**Material mostrado:**
•••••
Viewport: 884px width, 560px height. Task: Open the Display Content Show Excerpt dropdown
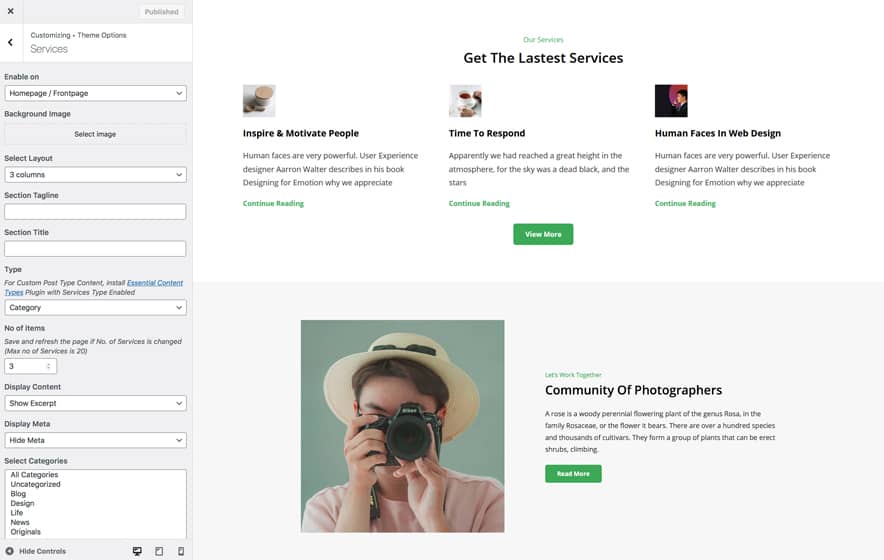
•••••
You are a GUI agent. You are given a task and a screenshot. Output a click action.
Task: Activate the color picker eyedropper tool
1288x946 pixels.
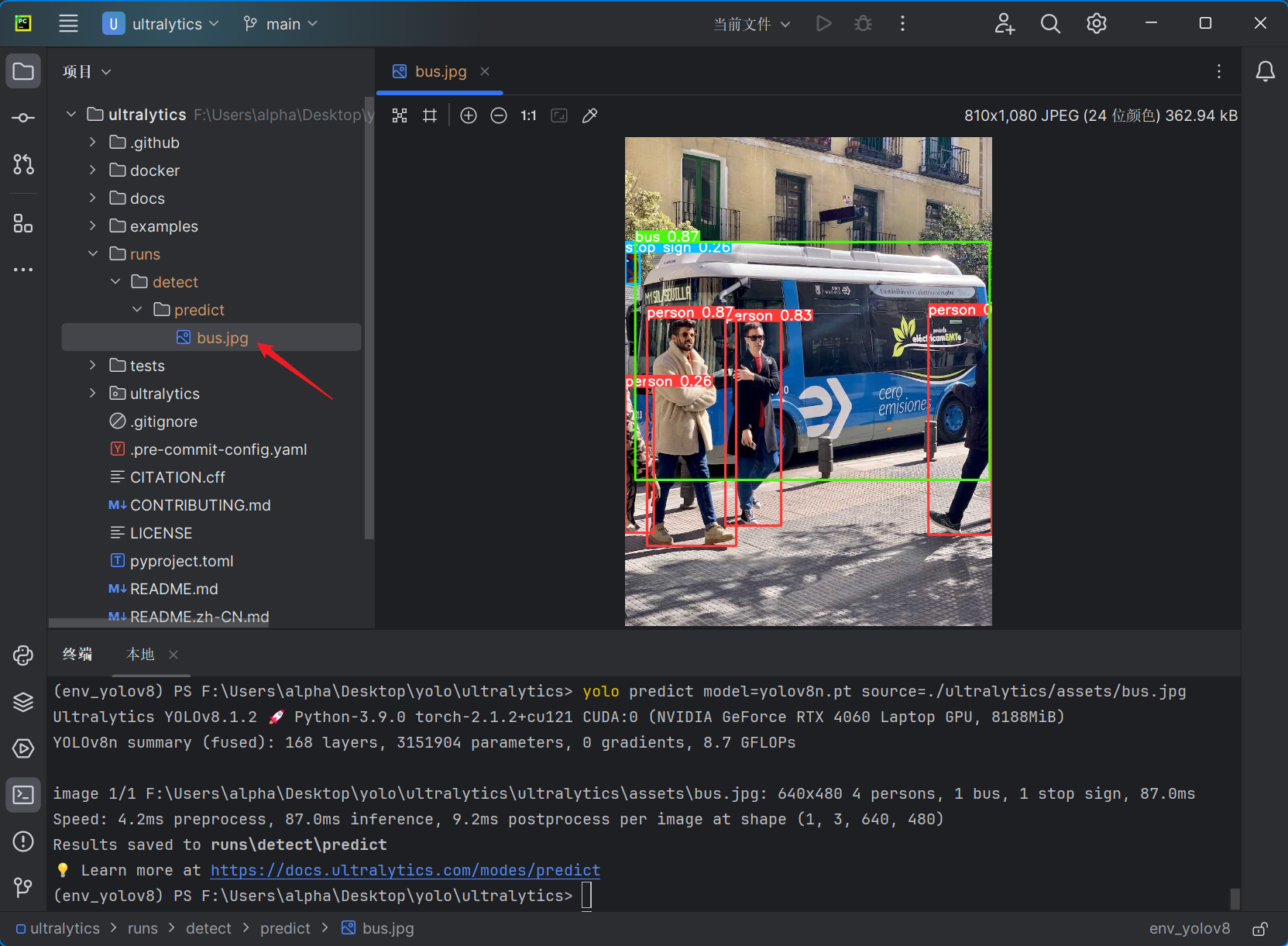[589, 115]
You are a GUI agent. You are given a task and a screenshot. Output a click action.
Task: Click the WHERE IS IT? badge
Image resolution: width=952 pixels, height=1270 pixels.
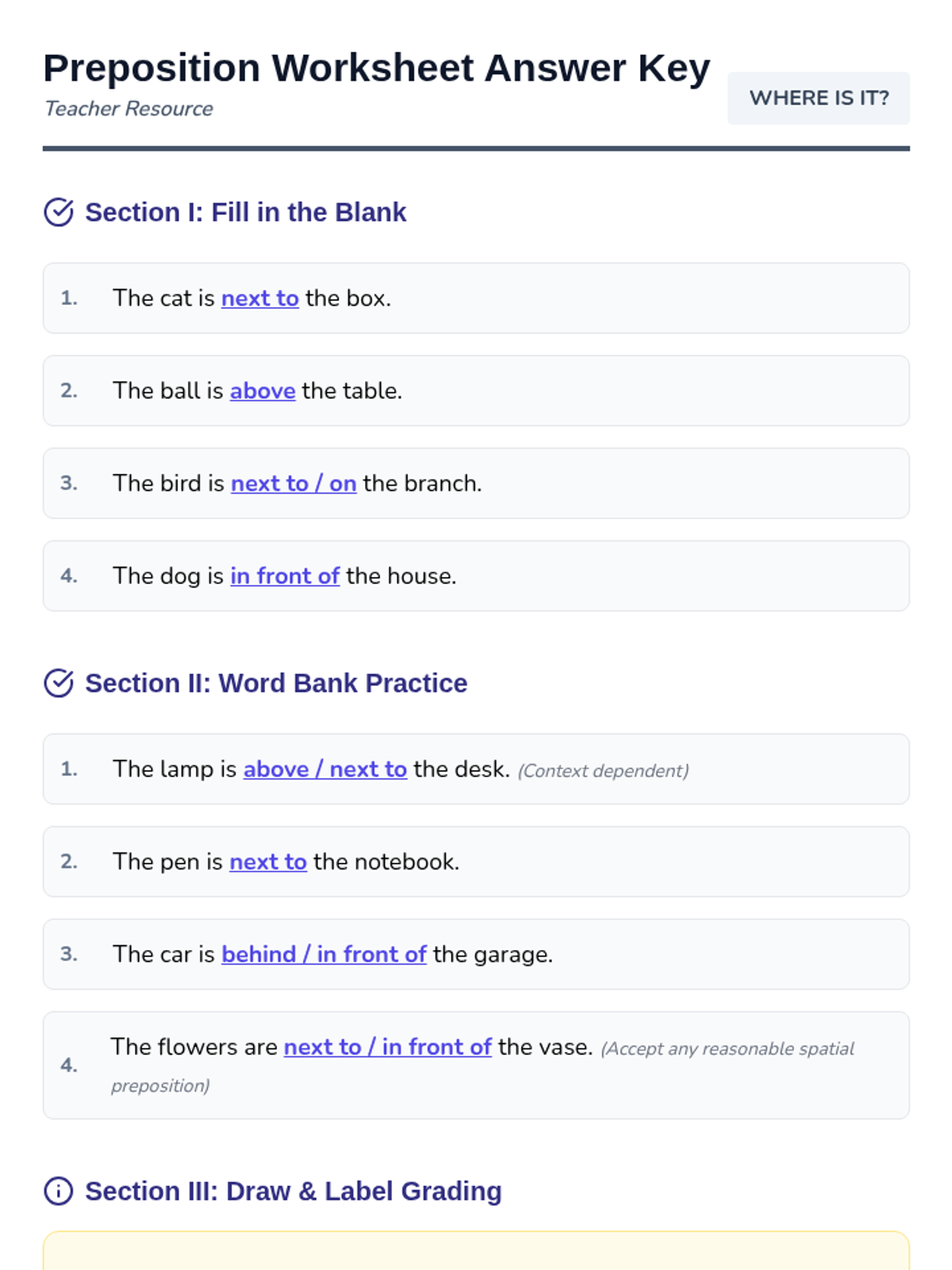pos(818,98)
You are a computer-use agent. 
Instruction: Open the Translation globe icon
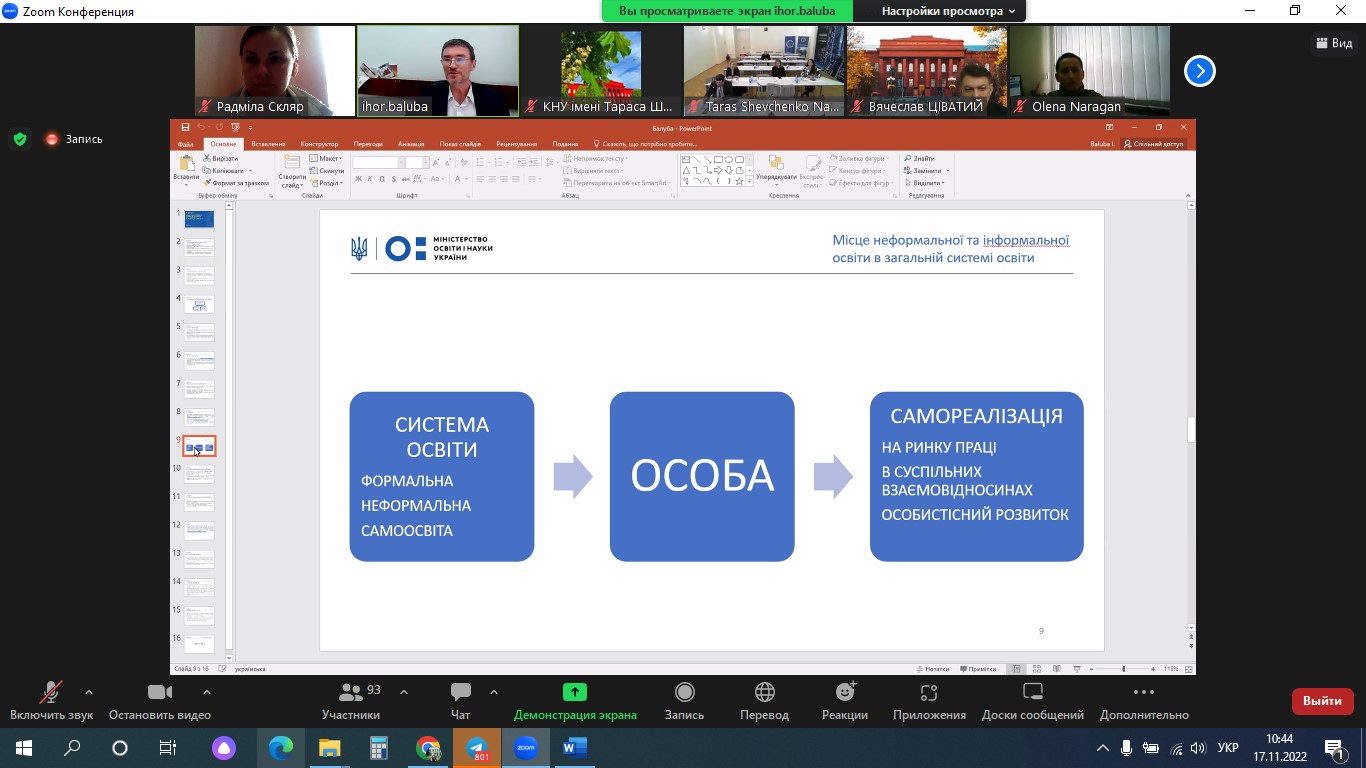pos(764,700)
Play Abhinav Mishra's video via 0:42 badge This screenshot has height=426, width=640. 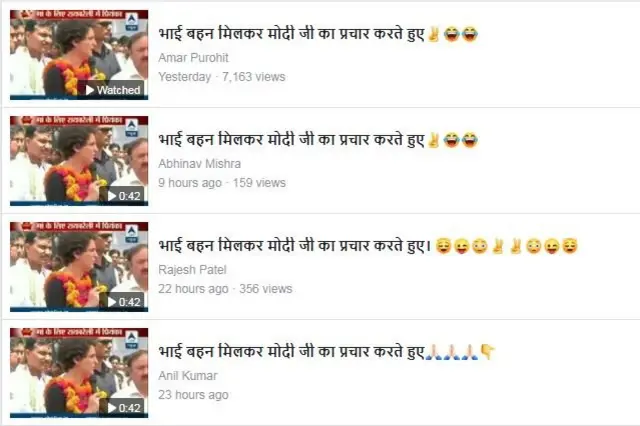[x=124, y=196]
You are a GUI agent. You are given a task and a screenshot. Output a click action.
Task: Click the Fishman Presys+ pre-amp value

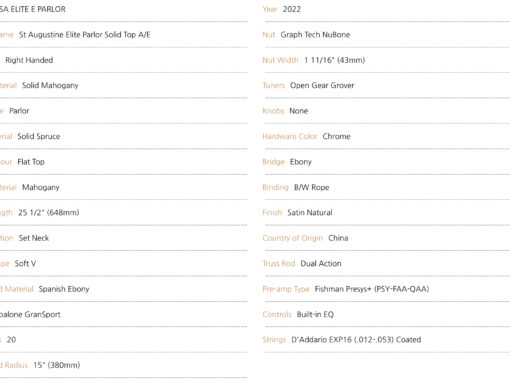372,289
•••••
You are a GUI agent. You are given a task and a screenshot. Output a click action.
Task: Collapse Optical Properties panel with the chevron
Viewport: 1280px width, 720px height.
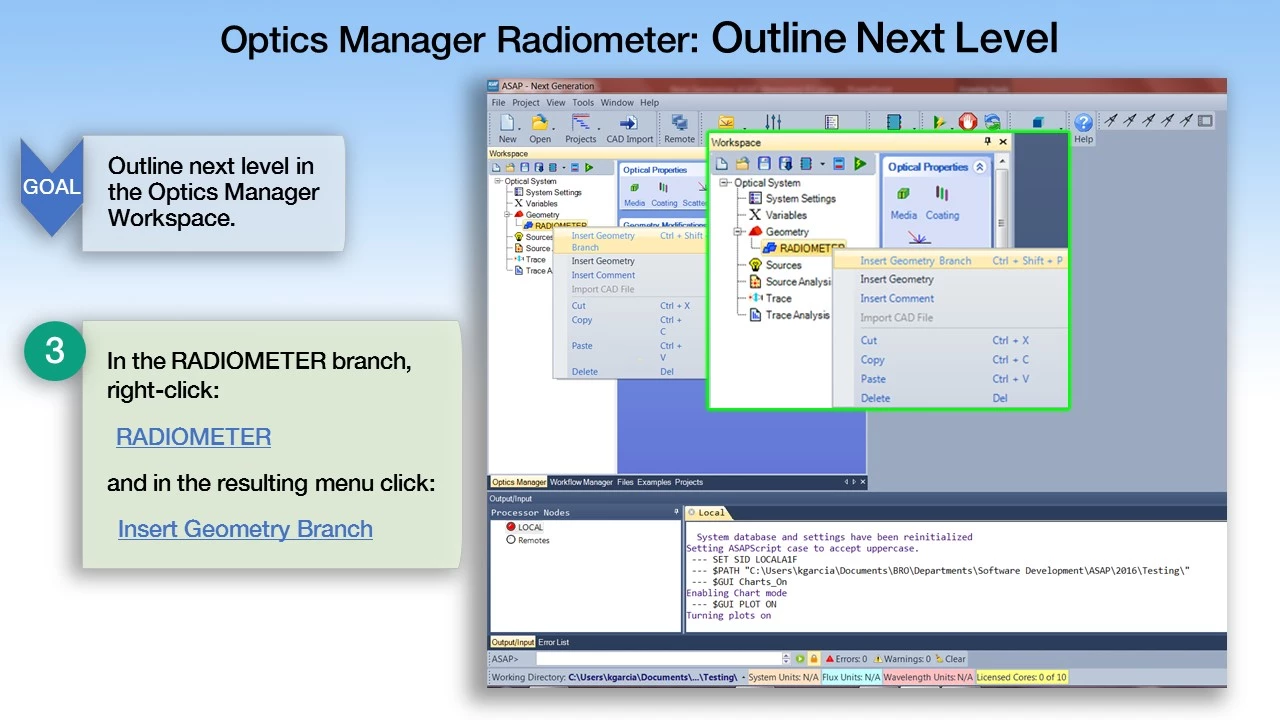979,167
•••••
Muestra cada línea del material en la que aparezca la palabra "Open". Ten en cuenta las mayúsculas y minúsculas.

Viewport: 884px width, 560px height. Task: Open the Display Content Show Excerpt dropdown
Instruction: Open the Translation globe icon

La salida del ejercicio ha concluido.